The Temple- Building Musical Monuments

When I first opened the link to The Temple’s new EP Lusaka, I was blown away by the effervescence of their music. While the release harkened back to the optimistic beat of 1990’s Kwaito, it’s dense, swirling production is utterly contemporary, clearly in conversation with the hardness of Trap and Gqom. But unlike those intense, often brutally repetitive styles, Lusaka has a playful lightness to it.

Whereas Gqom feels like being sucked into the vortex of some massive storm, The Temple’s work feels like a ray of sun gently falling on your face after the clouds have parted. This sense of uplift is clear even in their earlier, more explicitly hip hop releases, such as their uproarious debut song ‘Ntsango’.
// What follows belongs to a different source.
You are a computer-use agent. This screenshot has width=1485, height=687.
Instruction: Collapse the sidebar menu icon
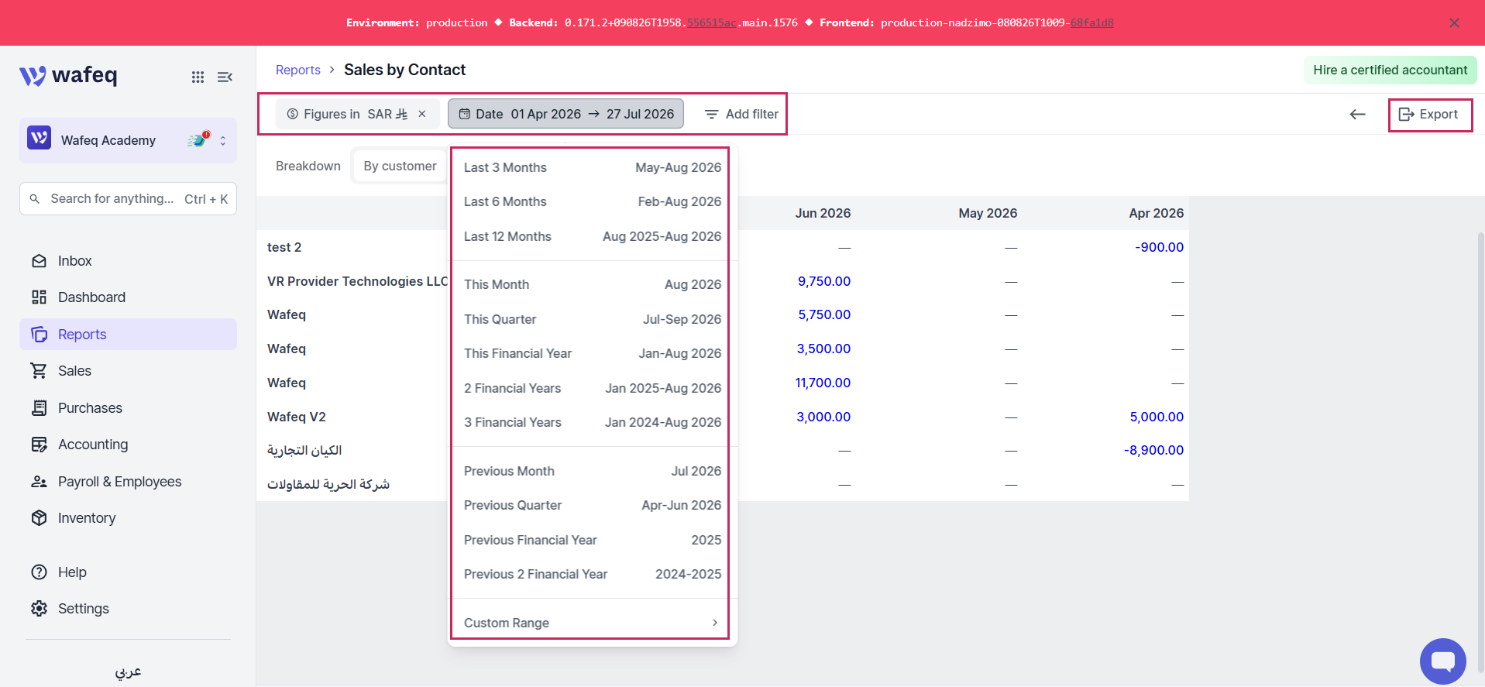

As the group’s Ratshepe Jacky Mopedi sees it, “people say that 90’s kwaito was apolitical, but you can hear the relief about the end of Apartheid in the music”. For Jacky’s bandmate and cousin, Lulamile Kenny Mlambo, digging into the recent past offers a way forward, “we started this group out of a yearning for more diversity in local music. The whole world is looking at Africa now, so we want to give them music with a raw appeal, that speaks to what’s going on in South African society right now.”

The Temple, which features in house production, Paseka Makhubu aka Sghubu Makhubu, likes to play with contrasts. The cover of Lusaka, shows the shack their family built after their grandfather was evicted from his farm in the Free State (their family has since built a house near-by, but has kept the structure in place as a reminder of their painful past of loss and dispossession).

For Jacky, “people see the image and expect to hear struggle music”, but instead experience something uplifting. The band is fully aware of SA’s traumatic past, and its tormented present, but look at culture as a vehicle for social progression – Jacky even used the word “utopian” to describe their approach.

The Temple are a force to watch, bringing a combination of emotional depth and conceptual ambition that sounds absolutely vital.